Exercise text
==*==

But despite the downward trend, antibiotics continue to be overprescribed compared with guideline recommendations. The report warns that antimicrobial resistance shows little sign of abating and poses an ongoing risk to patient safety.
 
Professor Danielle Mazza, co-author of the RACGP’s Response to antimicrobial resistance in primary care, told newsGP that increased focus on general practice in the area of antimicrobial stewardship would represent a positive step towards combatting the problem.
 
‘It’s comforting that there is starting to be a decline, but clearly lots more work needs to be done and the issues raised in the RACGP position statement remain very relevant,’ she said.
 
‘We need a framework to support general practice antimicrobial stewardship that looks at the wide range of issues impacting on antibiotic prescribing in general practice; from governance and regulation, to involvement of pharmacists, to regular audit and feedback, provision of resources and better training for GPs.
 
‘We also need improvements to medical software to be able to link prescribing to the reason why you’re doing it so better audits can be done.

==*==

Provided records
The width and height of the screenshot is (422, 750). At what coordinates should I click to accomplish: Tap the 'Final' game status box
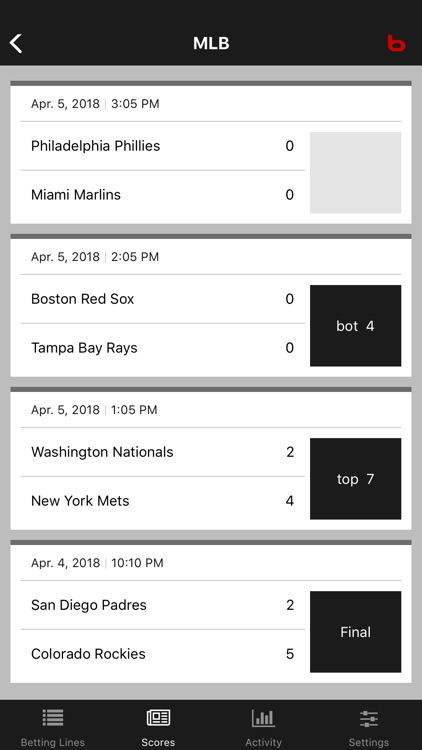(355, 632)
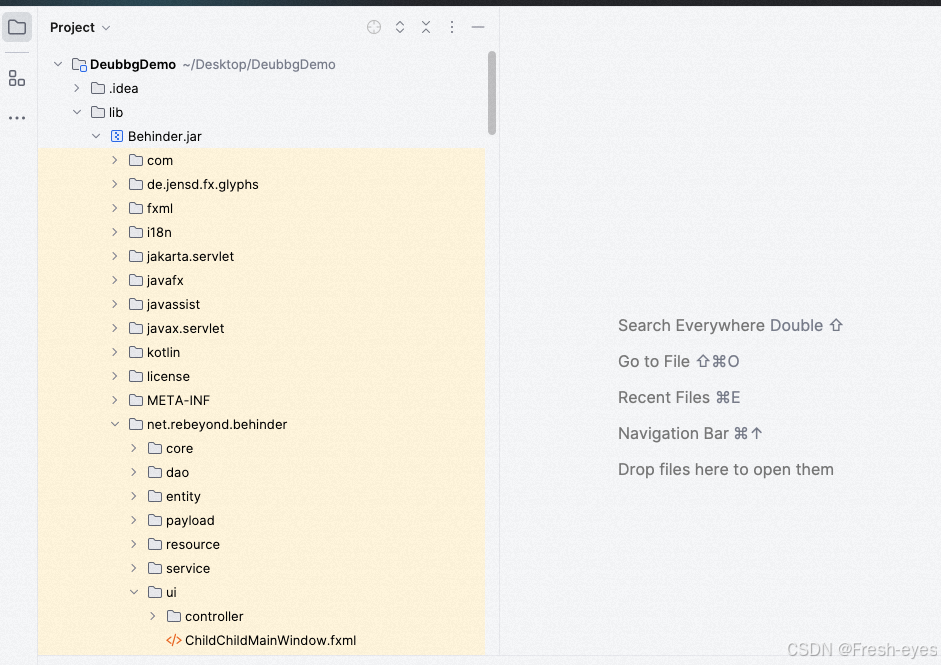Open the Project panel options kebab menu
The width and height of the screenshot is (941, 665).
[x=451, y=27]
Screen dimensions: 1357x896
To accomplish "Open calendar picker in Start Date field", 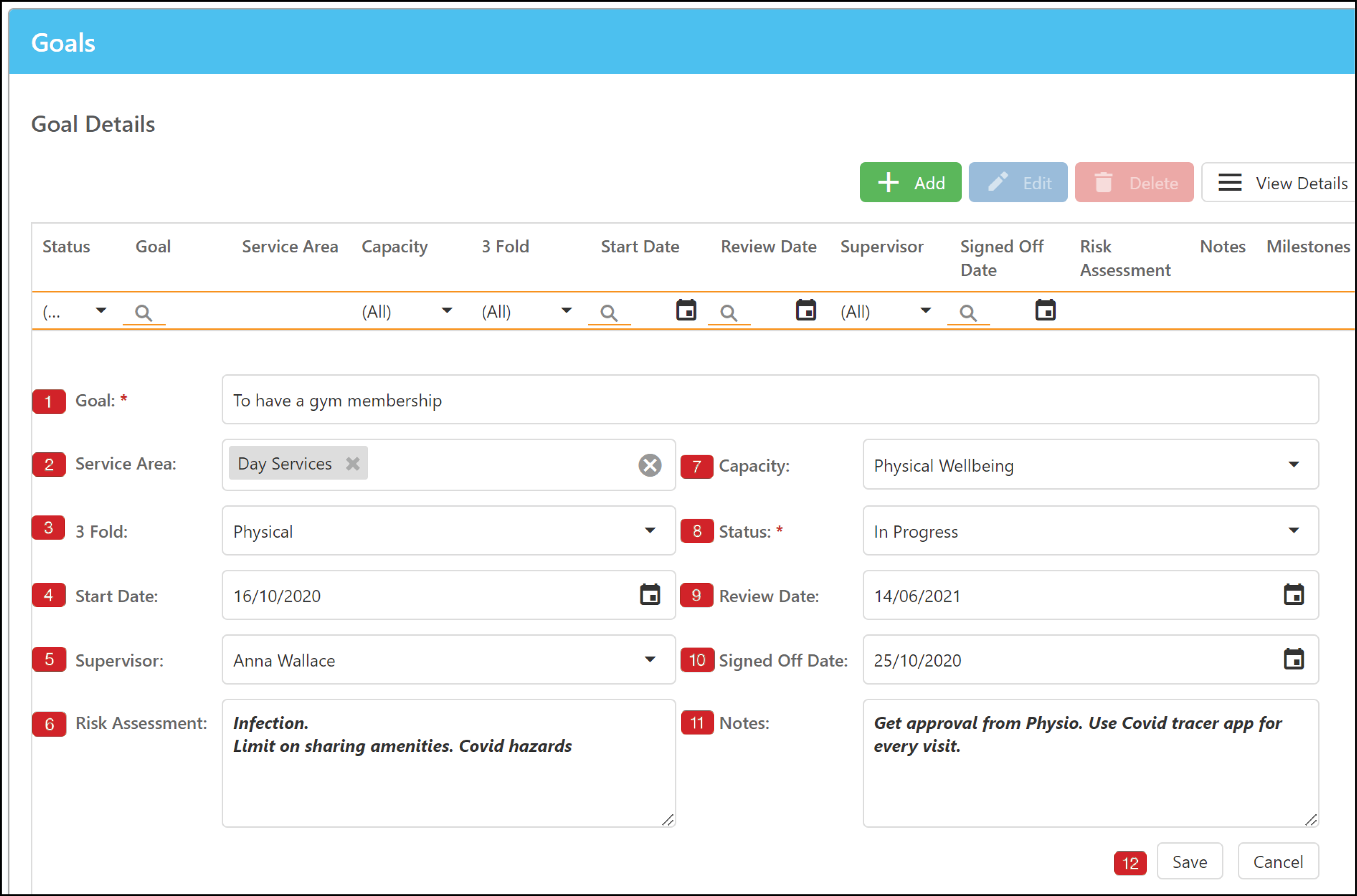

==*==

Work request 1
Translate this sentence from the text on antibiotic prescribing into Spanish: "The report warns that antimicrobial resistance shows little sign of abating and poses an ongoing risk to patient safety."
Work request 2
Write the next part of the text on antibiotic prescribing in general practice, beginning after its final sentence.

Output 1
El informe advierte que la resistencia a los antimicrobianos muestra pocos indicios de disminuir y representa un riesgo constante para la seguridad de los pacientes.

Output 2
‘It’s about being able to look at the reason for prescription and ensure that there is better guideline concordance. That’s the big gap in general practice.’
 
According to Professor Mazza, most of the emphasis to date has been on hospital prescribing, and data sources for antimicrobial stewardship in primary care remain limited, which is insufficient to provide a deep insight into antibiotic prescribing, particularly at a regional level.
 
‘The majority of antibiotic prescriptions occur in the community,’ she said.
 
‘Government really has to, in conjunction and consultation with the RACGP and other relevant organisations, address the complexity of issues affecting antimicrobial stewardship in general practice and provide funding and initiatives related to all of those areas.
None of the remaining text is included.